5.1. La censura appare manifestamente inammissibile per difetto di interesse, lasciando anzi presumere che parte ricorrente non abbia colto, sul punto, la ratio decidendi del giudice d’appello, il quale ha infatti chiaramente affermato che “la Banca ha peraltro prodotto, ovviamente in prime cure, copia (doc. n. 16) dell’ordine che lo Z. ebbe ad impartire per iscritto, in data 17 luglio 2000, per l’acquisto dei titoli argentini”; il rilievo pare dirimente, rendendo superflua ogni ulteriore disamina delle argomentazioni svolte.

6. Alla declaratoria di inammissibilità del ricorso segue la condanna alle spese del presente giudizio, liquidate in dispositivo.

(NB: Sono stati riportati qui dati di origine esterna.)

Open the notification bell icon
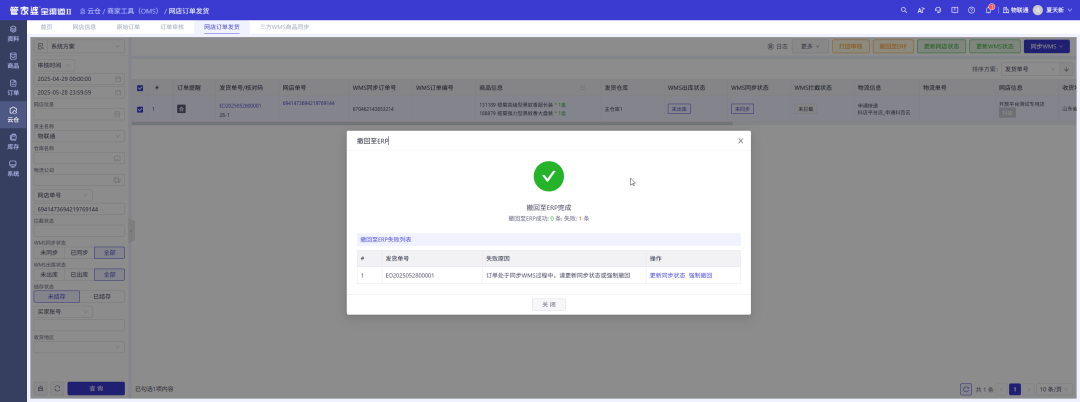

7. Trattandosi di ricorso notificato successivamente al 30 gennaio 2013, si dà atto – in mancanza di qualsivoglia discrezionalità al riguardo (Sez. U. 15279/2017, 24245/2015; Cass. 5955/2014) della sussistenza dei presupposti (rigetto integrale o inammissibilità o improcedibilità dell’impugnazione) per il versamento da parte dell’impugnante soccombente dell’ulteriore importo a titolo di contributo unificato, pari a quello dovuto per l’impugnazione proposta, ai sensi della L. 24 dicembre 2012, n. 228, art. 1, comma 17 (recante “Disposizioni per la formazione del bilancio annuale e pluriennale dello Stato – Legge di stabilità 2013”), che ha aggiunto nel Testo Unico di cui al D.P.R. 30 maggio 2002, n. 115, art. 13, comma 1 quater (v., da ultimo, Sez. 3, 6028/2018; Sez. 2, 5930/2018).

PQM

Dichiara inammissibile il ricorso.

Condanna il ricorrente al pagamento delle spese del giudizio di legittimità, che liquida in Euro 4.000,00 per compensi, oltre a spese forfettarie nella misura del 15 per cento, esborsi liquidati in Euro 200,00 ed accessori di legge.

Ai sensi del D.P.R. n. 115 del 2002, art. 13, comma 1-quater, inserito dalla L. n. 228 del 2012, art. 1, comma 17, dà atto della sussistenza dei presupposti per il versamento, da parte del ricorrente, dell’ulteriore importo a titolo di contributo unificato pari a quello dovuto per il ricorso principale, a norma dello stesso art. 13, comma 1-bis.

Così deciso in Roma, il 12 aprile 2018.